■ TASK BRIEF: Please say what the abbreviation ASBO stands for, according to the England travel piece below.

■ TEXT PROVIDED:

2012 - So you want to go to England - Part 2 - Before you go · 13.06.12 by Brennan Storr
Before booking your flight (or boat – more on both of these in the coming weeks) you’ll want to know a little more about the people and what’s important to them. In this week’s instalment of “So You Want to Go to England” we help you get to know the people of the British Isles and give you some talking points should you trap one of them in a conversation:
Here in North America the popular vision of an Englishmen is a slender, foppish man with very bad teeth, dressed in tweed and seducing your wife with his ironed handkerchiefs. While in some parts of England that may still be true – Knightsbridge, Colin Firth’s house – the Englishman you’re more likely to encounter on your grand adventure is the one approaching you at the bus stop of a night, wearing a hooded sweatshirt and demanding your wallet.
Not everything has changed however – his teeth, if any remain, will still be bad and he is just as likely to be slender, although this will not be from wartime rationing but rather because running from the police is demanding work.
All right, that may not be every Englishman but it does represent a good portion of young men aged 15-35 and if you don’t believe me I suggest a weekend trip down to the local pub nearest to your hotel. Make sure you have good travel insurance and a blood donor card.
Most Brits are helpful, considerate types who will give you a good steer should you get lost – this is because the sooner you get where you’re going the sooner you leave their country.
They are a reserved people so don’t be surprised when your hearty “Howya doin’?” gets you a cold stare but they open up once you get to know them which, as a tourist, you probably won’t. You can count on them being polite though – unless you’re in that pub I mentioned earlier.
As in North America the people are friendlier in the countryside than they are in the city and if you’re going to make friends it’ll be in the north rather than the south. If you do get to chat up locals you’ll want to know at least something about the local culture so you don’t make an ass of yourself. Here’s a quick primer:
1. Soccer: The English call it “football” and you should too unless you want a pint glass upside your head. Also, don’t tell them you’re a Manchester United fan – this will mark you out as a tourist faster than asking if anyone has met the queen.
2. Politics: In 2010 the English voted out the Labour party headed by Prime Minister Gordon Brown, a man described by columnist and TV personality Jeremy Clarkson as a “One-eyed Scottish c***”. He was replaced with the Conservative party as led by David Cameron, who has two eyes. Under Cameron the government has introduced heavy austerity measures, sharply dividing the country.
Note that while you can pick on Cherie Blair all you want it is still not acceptable to make fun of Margaret Thatcher.
3. ASBOs: Stands for “Anti Social Behavior Order”, a kind of scarlet letter handed out by the courts to society’s rejects.
4.Hoodies: The people who get ASBOs. Not everyone who wears a hoodie is a thug but all thugs wear hoodies. With names like Keith & Trev they’re about as threatening as woodlice when you get them alone but in a group they’re like piranhas with acne. For reference watch the 2009 film Harry Brown in which Michael Caine goes all Paul Kersey on the hooligans terrorizing the council estate he calls home.

■ EXTRACTED INFORMATION:

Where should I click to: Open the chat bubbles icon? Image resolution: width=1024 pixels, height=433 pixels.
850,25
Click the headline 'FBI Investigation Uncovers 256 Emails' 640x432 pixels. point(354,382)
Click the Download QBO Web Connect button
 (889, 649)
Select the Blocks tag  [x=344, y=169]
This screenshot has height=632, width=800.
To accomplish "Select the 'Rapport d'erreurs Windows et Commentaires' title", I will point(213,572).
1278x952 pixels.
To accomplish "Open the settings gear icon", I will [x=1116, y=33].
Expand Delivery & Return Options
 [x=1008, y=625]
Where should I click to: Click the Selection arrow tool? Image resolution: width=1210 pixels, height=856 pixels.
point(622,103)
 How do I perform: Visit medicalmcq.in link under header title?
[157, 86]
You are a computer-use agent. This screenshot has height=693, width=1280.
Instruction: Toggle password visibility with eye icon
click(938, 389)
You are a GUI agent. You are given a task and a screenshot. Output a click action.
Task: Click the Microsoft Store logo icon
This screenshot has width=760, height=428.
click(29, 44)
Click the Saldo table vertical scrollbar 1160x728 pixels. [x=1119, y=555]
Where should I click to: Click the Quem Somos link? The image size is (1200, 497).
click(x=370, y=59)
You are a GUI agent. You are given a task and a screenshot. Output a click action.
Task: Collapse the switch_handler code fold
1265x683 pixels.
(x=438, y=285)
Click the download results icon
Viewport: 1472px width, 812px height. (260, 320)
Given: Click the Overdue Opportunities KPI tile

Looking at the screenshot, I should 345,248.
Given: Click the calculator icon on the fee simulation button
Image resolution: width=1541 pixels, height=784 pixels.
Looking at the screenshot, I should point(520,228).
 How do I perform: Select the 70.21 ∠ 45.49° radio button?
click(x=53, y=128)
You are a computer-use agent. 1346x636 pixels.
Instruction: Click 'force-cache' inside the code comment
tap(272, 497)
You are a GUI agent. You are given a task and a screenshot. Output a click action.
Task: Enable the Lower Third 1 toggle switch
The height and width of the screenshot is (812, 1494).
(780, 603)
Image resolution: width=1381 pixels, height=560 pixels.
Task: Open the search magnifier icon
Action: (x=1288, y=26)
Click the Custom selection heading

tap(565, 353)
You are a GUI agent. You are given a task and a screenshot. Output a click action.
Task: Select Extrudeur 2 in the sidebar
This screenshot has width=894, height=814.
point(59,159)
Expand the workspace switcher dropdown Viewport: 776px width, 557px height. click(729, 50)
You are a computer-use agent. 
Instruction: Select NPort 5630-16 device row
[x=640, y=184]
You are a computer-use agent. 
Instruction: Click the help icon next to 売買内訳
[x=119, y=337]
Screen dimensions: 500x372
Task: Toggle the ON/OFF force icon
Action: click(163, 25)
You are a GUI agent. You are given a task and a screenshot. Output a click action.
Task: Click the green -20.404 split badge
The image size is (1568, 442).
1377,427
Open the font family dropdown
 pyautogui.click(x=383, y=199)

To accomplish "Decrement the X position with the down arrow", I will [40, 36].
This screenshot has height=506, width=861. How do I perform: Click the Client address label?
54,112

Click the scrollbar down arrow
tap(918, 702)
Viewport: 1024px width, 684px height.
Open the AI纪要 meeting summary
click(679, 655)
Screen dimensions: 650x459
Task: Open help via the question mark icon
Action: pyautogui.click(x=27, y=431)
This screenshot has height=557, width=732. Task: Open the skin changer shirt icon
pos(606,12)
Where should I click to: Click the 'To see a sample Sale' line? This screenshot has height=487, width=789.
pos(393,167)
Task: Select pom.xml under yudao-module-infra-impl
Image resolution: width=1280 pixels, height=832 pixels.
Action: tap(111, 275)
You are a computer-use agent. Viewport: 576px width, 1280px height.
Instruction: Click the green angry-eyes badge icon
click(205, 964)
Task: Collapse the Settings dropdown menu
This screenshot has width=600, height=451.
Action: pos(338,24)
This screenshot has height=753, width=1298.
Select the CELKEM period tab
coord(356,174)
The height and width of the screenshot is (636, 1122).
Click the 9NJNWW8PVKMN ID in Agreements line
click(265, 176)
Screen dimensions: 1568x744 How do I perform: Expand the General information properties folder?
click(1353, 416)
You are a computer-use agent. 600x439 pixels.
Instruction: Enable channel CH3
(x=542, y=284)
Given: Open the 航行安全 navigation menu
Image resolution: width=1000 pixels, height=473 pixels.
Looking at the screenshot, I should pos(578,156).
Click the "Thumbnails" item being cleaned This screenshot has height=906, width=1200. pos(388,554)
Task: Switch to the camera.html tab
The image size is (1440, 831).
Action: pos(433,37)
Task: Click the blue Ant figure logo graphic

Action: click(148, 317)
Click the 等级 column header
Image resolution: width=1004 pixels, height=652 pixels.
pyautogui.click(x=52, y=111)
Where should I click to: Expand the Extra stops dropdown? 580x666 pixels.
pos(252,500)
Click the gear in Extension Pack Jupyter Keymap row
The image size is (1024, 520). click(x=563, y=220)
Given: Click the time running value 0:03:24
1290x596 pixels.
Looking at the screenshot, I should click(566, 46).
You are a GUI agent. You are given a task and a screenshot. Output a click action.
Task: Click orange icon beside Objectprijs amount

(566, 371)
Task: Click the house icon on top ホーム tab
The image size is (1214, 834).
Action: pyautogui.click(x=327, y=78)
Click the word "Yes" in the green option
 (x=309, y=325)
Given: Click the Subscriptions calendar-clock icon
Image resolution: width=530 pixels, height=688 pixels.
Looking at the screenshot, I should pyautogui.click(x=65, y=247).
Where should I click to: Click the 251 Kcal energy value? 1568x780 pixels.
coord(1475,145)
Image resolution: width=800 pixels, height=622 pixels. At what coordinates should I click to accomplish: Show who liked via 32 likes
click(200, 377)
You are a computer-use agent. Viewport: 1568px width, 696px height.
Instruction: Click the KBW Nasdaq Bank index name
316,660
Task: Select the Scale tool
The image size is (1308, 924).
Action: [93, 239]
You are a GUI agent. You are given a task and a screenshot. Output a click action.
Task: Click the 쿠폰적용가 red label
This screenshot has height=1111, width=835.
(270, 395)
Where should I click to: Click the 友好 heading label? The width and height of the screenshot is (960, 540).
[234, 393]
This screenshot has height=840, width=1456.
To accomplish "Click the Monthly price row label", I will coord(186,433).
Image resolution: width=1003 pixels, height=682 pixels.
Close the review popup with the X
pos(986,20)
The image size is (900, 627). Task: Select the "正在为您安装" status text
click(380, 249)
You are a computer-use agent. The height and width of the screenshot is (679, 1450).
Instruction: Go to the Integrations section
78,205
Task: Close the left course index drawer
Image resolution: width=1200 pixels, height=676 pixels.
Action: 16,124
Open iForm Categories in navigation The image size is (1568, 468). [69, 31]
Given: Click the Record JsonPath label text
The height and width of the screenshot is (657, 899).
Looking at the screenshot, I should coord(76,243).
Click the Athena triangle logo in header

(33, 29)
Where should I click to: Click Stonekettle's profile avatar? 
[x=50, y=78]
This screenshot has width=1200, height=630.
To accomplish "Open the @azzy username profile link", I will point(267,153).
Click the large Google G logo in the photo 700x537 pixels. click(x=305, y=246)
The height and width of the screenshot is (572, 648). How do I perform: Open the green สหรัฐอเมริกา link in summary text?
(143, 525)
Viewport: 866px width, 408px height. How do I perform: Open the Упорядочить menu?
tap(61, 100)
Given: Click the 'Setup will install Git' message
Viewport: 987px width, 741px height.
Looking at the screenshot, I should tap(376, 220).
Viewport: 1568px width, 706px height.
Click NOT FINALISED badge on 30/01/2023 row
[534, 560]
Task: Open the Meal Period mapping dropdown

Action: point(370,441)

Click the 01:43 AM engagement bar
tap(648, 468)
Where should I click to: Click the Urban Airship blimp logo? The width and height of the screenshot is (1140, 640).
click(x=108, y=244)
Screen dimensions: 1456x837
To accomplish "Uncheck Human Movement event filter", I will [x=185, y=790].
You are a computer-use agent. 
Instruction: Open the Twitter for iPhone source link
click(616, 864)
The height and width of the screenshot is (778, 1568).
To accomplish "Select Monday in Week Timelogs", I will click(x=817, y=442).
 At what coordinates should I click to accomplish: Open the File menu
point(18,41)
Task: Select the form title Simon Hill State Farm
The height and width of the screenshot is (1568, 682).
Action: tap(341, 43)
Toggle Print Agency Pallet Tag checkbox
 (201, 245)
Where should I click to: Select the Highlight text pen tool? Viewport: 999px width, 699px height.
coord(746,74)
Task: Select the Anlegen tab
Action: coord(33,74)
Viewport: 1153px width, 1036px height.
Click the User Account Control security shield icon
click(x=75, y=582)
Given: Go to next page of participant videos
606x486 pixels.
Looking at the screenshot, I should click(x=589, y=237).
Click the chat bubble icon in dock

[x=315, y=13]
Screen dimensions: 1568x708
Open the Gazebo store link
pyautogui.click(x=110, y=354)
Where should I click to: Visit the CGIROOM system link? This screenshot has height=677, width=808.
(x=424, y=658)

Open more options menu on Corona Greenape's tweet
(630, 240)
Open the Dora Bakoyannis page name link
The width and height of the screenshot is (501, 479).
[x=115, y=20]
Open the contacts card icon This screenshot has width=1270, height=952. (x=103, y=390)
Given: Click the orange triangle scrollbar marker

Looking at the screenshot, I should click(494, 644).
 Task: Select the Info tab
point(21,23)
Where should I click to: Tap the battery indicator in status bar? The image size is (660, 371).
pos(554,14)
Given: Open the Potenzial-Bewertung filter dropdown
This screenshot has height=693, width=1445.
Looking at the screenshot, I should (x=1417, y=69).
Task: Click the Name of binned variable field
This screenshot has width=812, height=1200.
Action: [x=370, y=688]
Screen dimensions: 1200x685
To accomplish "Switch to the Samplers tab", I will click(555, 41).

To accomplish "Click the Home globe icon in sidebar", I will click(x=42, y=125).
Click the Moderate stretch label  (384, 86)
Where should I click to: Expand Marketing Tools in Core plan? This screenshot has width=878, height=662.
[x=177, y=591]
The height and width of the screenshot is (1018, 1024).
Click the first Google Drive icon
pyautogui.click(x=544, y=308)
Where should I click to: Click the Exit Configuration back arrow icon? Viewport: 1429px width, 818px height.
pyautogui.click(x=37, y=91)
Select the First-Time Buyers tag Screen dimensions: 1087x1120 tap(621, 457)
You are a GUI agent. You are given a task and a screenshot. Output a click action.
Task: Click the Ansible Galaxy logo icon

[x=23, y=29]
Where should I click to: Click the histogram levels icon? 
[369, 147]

■ ANSWER SECTION: Anti Social Behavior Order